[Saved data entries]

------------------------------------------------

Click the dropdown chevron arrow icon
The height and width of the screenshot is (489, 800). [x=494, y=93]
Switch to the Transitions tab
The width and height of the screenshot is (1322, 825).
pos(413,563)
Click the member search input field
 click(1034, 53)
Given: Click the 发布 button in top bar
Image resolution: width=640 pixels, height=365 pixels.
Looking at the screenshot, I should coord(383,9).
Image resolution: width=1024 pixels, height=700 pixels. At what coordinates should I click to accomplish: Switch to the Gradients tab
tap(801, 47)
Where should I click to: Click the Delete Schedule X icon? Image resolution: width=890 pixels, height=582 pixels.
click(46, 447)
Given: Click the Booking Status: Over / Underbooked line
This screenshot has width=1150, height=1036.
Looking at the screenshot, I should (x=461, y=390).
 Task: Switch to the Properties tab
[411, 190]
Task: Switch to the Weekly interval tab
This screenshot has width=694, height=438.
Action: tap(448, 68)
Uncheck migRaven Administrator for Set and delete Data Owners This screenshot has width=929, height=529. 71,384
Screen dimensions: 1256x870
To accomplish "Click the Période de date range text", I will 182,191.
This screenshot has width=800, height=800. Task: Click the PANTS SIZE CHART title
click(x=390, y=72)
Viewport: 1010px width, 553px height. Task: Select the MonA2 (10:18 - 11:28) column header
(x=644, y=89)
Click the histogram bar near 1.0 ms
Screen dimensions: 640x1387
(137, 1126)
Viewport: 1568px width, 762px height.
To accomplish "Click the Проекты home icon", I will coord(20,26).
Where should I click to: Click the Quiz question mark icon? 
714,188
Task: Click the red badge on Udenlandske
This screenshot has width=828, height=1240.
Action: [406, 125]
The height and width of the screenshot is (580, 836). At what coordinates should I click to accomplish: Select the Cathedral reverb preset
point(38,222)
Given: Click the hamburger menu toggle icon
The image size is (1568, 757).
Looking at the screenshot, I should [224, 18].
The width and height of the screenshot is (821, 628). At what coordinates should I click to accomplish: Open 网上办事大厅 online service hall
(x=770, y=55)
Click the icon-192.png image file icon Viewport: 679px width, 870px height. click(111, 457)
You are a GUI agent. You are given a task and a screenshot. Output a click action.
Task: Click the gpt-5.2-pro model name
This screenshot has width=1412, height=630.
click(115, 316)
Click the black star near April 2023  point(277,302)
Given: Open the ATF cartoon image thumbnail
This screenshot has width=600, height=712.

------------------------------------------------

▸ **Assignment**: Reproduce exactly the line that contains "Task: Click the gpt-5.2-pro model name" together with each line after it to the end of the entries; include no other lines.

▸ **Exercise output**:
Task: Click the gpt-5.2-pro model name
This screenshot has width=1412, height=630.
click(115, 316)
Click the black star near April 2023  point(277,302)
Given: Open the ATF cartoon image thumbnail
This screenshot has width=600, height=712.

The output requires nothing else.